Daslook
Daslook, da’s leuk!
Eén van de in het wild voorkomende uiensoorten van Nederland. Met zijn brede bladeren en helderwitte bloemen trekt ze in de bloeiperiode de aandacht. Het liefst groeit daslook als onderbegroeiing in loofbos met een humusrijke, kalkhoudende grond.
Daslook, Allium ursinum, is een wettelijk beschermde plant uit de Narcisfamilie. Het is een vrij zeldzame soort in België en Nederland, maar als de soort voorkomt kan ze grote oppervlakken bedekken. Daslook heeft een sterke uiengeur, die nog toeneemt als de soort in de zomer begint af te sterven.

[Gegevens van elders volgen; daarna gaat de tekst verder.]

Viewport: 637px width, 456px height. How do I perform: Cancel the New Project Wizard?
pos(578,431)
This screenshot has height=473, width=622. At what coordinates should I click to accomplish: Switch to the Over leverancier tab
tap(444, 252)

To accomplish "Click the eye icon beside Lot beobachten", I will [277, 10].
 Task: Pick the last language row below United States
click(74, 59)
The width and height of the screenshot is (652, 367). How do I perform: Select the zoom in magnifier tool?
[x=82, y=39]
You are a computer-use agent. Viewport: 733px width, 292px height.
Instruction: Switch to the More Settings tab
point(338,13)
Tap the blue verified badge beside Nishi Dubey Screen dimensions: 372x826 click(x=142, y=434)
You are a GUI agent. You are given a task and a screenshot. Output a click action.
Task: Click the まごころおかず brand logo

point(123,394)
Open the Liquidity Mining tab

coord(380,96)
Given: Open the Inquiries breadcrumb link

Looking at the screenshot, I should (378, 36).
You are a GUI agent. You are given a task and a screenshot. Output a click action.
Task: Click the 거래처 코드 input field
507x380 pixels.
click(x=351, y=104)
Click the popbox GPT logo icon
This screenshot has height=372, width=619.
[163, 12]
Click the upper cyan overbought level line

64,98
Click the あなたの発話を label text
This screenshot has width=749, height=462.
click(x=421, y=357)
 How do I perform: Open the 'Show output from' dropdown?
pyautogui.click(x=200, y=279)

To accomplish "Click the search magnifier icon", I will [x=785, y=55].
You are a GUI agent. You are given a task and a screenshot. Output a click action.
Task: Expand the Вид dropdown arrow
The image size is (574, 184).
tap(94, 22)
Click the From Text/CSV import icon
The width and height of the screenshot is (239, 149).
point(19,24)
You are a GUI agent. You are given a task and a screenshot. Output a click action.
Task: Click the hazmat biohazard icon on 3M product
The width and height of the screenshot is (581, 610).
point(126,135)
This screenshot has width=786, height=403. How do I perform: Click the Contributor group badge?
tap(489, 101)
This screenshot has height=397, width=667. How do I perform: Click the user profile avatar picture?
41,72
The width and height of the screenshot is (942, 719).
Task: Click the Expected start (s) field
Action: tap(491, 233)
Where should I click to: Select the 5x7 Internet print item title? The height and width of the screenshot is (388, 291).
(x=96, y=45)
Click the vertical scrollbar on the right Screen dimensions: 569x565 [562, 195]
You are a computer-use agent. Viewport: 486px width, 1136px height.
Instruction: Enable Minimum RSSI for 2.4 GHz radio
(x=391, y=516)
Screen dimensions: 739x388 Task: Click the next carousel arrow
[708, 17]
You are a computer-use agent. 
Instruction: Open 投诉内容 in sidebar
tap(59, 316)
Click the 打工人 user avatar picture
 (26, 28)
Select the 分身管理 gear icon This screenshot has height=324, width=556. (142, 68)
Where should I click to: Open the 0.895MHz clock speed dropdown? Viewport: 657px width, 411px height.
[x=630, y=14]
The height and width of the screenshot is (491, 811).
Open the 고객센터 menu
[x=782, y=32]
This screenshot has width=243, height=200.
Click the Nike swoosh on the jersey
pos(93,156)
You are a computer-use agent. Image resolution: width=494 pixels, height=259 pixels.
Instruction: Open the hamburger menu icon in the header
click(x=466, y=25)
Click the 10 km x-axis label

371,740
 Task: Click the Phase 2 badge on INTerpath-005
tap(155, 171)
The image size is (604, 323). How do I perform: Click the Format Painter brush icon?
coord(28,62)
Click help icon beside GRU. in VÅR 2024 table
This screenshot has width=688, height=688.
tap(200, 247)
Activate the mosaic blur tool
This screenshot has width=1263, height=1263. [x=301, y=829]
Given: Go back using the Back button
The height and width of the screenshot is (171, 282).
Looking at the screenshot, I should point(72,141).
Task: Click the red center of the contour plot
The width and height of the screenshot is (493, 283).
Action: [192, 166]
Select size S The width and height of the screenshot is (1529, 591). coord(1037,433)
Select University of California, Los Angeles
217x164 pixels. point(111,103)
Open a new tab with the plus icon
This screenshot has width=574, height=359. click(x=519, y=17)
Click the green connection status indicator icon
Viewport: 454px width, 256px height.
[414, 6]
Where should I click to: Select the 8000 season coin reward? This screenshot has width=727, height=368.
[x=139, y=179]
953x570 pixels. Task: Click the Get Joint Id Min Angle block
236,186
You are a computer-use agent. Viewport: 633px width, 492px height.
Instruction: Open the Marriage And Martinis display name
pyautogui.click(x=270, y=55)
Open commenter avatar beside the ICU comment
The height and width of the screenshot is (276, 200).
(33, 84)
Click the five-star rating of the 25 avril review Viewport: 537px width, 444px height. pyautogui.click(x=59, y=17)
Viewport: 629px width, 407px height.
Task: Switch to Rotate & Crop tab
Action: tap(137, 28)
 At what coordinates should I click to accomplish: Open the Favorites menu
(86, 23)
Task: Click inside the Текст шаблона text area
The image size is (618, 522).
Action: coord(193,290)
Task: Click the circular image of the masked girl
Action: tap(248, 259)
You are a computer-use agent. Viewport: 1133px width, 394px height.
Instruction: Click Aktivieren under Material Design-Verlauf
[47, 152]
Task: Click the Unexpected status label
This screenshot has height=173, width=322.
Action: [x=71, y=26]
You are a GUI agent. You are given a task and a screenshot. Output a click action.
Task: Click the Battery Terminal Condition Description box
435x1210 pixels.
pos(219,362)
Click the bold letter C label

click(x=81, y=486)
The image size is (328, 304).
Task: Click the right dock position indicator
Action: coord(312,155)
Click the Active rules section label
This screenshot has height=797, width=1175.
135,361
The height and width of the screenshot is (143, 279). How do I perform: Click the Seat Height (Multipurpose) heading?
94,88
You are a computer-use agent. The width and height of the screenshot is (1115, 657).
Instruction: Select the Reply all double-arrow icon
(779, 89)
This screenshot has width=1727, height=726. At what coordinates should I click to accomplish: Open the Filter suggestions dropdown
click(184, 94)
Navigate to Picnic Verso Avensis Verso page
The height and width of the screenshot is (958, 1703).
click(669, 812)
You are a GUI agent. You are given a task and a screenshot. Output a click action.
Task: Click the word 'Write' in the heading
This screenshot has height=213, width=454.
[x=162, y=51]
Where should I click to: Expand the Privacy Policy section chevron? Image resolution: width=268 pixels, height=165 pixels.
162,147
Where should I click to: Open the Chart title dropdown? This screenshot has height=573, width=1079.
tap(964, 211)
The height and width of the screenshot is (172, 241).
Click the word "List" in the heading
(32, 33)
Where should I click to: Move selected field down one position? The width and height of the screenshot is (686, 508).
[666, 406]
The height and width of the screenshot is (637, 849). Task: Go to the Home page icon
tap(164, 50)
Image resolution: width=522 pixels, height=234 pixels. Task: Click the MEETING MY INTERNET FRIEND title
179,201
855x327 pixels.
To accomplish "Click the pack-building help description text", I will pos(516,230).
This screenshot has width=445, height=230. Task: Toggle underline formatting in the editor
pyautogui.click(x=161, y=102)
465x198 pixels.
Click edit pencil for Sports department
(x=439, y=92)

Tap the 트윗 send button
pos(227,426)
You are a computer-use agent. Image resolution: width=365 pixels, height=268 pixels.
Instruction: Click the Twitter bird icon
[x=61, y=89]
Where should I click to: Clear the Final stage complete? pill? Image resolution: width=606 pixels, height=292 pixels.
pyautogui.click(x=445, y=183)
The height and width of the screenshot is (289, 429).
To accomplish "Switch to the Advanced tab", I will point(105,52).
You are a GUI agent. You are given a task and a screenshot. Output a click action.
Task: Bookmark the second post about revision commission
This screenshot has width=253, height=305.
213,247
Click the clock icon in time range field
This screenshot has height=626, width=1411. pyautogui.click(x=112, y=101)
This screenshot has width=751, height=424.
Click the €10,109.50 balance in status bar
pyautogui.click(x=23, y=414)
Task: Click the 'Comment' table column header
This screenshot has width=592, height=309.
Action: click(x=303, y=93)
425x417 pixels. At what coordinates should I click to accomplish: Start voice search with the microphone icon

De soortnaam ursinum verwijst naar beren. In het boekje 'In het Bosch' van E. Heimans en Jac. P. Thijsse (uitgave
W. Versluys, Amsterdam 1901) wordt ze dan ook 'Berelook' genoemd: “Het zwakke koeltje waait ons vreemde geuren tegemoet uit gindsche lage boompjes: een zoete geur, heel zwak en zwevend over een sterke, zware, scherpe lucht van look. Ga nu eens zoeken wat die dubbele geur verspreidt. Ge zult het niet licht vinden, wanneer ge bloemen zoekt. De fijne amandelgeur komt uit de knoppen van die lijsterbes, die pas de naden van zijn kelken opent; De zware lookgeur, haast bedwelmend, wasemt uit die brede bladeren, die op het blad van lelietjes-van-dalen lijken en heele velden vormt, waarin de voeten schuilen van de heesters. Dat is de berelook; op korte stelen steken uit de bladeren puntige zakjes op; een enkele is al wat verder heen. Het groene fraai gestreepte zakje opent zich aan den top, en ’t blijkt opgepropt met schitterend witte bloemknoppen. Nog een paar mooie warme dagen, dan schiet er een macht van bloemen uit elk zakje; dat scheurt dan open en slaat neer, maar de gebogen bloemsteeltjes strekken zich strak uit en de zes spitse kroonblaadjes wijzen naar alle zijden heen; dan riekt de plant niet meer zo sterk, nu jaagt de geur
ons voort.”
De soortaanduiding ursinum (‘van de beren’, ursus = beer) is ontstaan door het oude bijgeloof dat beren na hun winterslaap zich eerst aan deze plant tegoed deden. Dit is er ook de oorzaak dat de plant af en toe ook berelook wordt genoemd. De Duitse benaming Bärlauch duidt daarop. De naam daslook kan ook afgeleid zijn van dassen, die in burchten in de grond leven en waar deze planten boven op deze burchten zouden groeien. De naam daslook komt al voor in een bewerking van Het Cruydboeck uit 1608 van de vlaming Robert Dodonaeus. De bladeren zijn zowel rauw als gekookt eetbaar, net als de bloemen, mits gebruikt met mate. Net als bij andere uien zijn de knolletjes eetbaar. Van de bladeren kan een heerlijke pesto gemaakt worden.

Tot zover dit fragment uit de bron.